Wie entsteht Dürre?
Redaktion waswiewo
Nicht nur in den Wüstengebieten dieser Erde haben die Menschen unter Trockenheit zu leiden. Auch in Regionen, in denen regelmäßig Niederschläge fallen, gibt es so genannte Dürreperioden. Wissenschaftler untersuchen nicht nur die Niederschlagsmenge, die auf ein betroffenes Gebiet niedergeht, sondern verfolgen auch den Weg, den das Wasser nimmt. Verdunstet nämlich ein großer Teil der Niederschläge ungenutzt, sind die Bewohner – und ihre landwirtschaftlichen Flächen – nicht besser dran als echte Wüstenbewohner.
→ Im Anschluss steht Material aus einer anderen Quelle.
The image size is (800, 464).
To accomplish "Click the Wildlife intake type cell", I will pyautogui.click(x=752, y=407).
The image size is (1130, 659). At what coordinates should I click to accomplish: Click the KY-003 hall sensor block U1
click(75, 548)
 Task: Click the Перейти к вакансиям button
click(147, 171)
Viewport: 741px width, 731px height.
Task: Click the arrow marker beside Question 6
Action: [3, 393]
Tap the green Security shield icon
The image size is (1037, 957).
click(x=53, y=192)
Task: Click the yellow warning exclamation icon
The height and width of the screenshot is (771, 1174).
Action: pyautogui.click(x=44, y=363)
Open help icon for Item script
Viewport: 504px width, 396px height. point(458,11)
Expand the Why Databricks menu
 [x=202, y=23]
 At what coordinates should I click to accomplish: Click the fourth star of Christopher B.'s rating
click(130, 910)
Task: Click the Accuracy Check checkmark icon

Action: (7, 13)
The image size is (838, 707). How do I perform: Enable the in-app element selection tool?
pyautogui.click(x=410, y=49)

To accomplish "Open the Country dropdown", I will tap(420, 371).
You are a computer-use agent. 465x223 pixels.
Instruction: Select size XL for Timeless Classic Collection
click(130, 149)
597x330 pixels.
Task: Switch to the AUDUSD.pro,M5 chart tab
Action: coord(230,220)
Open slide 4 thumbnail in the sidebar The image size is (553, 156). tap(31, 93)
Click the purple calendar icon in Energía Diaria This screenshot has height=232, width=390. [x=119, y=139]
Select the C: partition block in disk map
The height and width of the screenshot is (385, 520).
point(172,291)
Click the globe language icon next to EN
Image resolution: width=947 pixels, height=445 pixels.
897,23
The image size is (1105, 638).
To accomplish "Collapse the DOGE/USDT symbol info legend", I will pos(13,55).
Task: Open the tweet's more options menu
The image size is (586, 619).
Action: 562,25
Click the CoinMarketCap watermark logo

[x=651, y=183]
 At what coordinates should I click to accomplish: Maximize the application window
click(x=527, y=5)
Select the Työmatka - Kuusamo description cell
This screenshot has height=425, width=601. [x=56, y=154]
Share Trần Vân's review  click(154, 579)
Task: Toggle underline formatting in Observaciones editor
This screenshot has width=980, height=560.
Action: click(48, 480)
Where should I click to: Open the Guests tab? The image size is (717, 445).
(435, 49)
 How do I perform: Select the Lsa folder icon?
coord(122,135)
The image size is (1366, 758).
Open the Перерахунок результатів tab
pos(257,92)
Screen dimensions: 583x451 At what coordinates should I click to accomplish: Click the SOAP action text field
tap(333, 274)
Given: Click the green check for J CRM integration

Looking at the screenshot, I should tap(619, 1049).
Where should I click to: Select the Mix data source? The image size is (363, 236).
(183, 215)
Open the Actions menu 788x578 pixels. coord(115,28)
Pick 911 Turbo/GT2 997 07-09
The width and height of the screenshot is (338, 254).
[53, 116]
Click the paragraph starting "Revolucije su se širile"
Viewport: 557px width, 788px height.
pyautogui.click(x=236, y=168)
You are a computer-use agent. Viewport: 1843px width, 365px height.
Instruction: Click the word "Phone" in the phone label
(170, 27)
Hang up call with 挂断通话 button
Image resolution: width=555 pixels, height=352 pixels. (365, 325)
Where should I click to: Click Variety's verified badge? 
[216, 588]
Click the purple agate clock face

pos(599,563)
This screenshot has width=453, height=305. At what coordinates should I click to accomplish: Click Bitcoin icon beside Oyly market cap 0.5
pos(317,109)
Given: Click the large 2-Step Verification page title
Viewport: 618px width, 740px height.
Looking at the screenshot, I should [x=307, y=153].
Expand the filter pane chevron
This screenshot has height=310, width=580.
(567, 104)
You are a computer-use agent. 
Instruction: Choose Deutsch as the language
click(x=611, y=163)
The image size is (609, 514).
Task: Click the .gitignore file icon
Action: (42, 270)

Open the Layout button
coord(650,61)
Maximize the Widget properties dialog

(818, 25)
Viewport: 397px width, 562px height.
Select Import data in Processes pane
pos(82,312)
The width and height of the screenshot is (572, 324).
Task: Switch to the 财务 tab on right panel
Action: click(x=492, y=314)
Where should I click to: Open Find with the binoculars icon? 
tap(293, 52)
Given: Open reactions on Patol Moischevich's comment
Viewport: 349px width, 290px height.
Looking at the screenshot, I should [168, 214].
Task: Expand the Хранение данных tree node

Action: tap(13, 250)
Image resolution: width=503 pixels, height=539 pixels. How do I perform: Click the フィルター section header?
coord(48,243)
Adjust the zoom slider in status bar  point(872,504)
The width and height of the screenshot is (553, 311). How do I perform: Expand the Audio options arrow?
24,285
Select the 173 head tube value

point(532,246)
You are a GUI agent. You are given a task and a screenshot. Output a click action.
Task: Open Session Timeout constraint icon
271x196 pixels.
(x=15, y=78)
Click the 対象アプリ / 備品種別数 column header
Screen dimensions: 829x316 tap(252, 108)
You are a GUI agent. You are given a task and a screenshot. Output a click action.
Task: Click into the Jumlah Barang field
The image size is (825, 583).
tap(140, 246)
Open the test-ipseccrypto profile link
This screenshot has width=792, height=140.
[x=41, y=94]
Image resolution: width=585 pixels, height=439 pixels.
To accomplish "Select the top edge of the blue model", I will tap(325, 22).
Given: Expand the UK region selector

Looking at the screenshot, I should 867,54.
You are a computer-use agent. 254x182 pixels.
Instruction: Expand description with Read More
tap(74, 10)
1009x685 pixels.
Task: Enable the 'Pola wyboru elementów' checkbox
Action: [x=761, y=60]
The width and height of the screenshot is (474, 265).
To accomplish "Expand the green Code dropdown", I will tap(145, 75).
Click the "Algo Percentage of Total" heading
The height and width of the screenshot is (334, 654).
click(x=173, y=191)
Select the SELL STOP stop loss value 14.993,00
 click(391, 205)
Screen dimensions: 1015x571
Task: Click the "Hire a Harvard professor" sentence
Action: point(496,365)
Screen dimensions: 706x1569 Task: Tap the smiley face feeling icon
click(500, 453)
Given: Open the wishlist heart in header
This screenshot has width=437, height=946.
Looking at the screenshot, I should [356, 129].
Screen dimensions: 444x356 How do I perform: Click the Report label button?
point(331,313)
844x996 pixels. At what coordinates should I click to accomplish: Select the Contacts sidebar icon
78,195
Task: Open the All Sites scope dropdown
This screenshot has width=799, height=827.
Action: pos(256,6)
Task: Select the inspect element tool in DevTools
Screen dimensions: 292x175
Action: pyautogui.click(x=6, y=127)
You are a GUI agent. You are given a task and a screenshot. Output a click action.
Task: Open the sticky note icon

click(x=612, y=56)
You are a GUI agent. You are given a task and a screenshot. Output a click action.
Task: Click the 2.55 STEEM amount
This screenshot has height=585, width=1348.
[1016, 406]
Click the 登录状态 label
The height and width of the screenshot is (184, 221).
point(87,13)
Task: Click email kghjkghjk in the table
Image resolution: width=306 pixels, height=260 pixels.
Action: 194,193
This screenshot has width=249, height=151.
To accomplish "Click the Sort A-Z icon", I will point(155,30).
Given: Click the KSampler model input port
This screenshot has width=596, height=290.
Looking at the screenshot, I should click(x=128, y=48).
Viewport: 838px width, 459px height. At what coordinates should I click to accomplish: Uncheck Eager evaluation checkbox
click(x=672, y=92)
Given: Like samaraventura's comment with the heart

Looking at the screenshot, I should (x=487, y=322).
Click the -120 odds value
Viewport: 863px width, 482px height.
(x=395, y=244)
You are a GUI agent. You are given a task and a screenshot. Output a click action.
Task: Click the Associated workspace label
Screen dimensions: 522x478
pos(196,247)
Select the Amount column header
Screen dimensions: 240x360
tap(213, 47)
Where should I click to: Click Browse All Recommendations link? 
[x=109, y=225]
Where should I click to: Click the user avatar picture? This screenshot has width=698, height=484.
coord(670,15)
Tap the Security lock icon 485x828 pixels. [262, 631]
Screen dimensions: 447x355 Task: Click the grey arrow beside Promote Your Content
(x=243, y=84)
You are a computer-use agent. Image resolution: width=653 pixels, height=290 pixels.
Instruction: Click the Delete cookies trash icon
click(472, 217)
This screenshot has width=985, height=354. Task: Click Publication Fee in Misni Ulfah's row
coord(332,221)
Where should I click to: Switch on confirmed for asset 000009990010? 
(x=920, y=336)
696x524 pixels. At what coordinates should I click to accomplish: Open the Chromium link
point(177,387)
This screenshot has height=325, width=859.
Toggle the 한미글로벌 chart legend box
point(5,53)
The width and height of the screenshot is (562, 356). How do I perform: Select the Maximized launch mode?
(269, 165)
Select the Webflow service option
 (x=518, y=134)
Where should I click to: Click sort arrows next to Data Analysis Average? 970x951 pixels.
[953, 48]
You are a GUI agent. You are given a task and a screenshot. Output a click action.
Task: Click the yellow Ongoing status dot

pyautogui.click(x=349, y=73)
Typische Dürregebiete, wie etwa große Teile des mittleren Westens der USA – liegen häufig in so genannten Regenschatten-Zonen. Das bedeutet, dass die Regenwolken, die vom Meer kommen, regelmäßig bereits über anderen Zonen abregnen – das Land trocknet aus. Die ausgelaugten Böden, häufig durch die verbreitete Monokultur entstanden, sind den verbreiteten Stürmen schutzlos ausgeliefert – das fruchtbare Land verweht regelrecht, Dürre entsteht. In den USA versucht man heute mit Erdwällen, die den Wind brechen sollen, und mit künstlich herbeigeführten Niederschlägen das Problem mit einigem Erfolg zu entschärfen.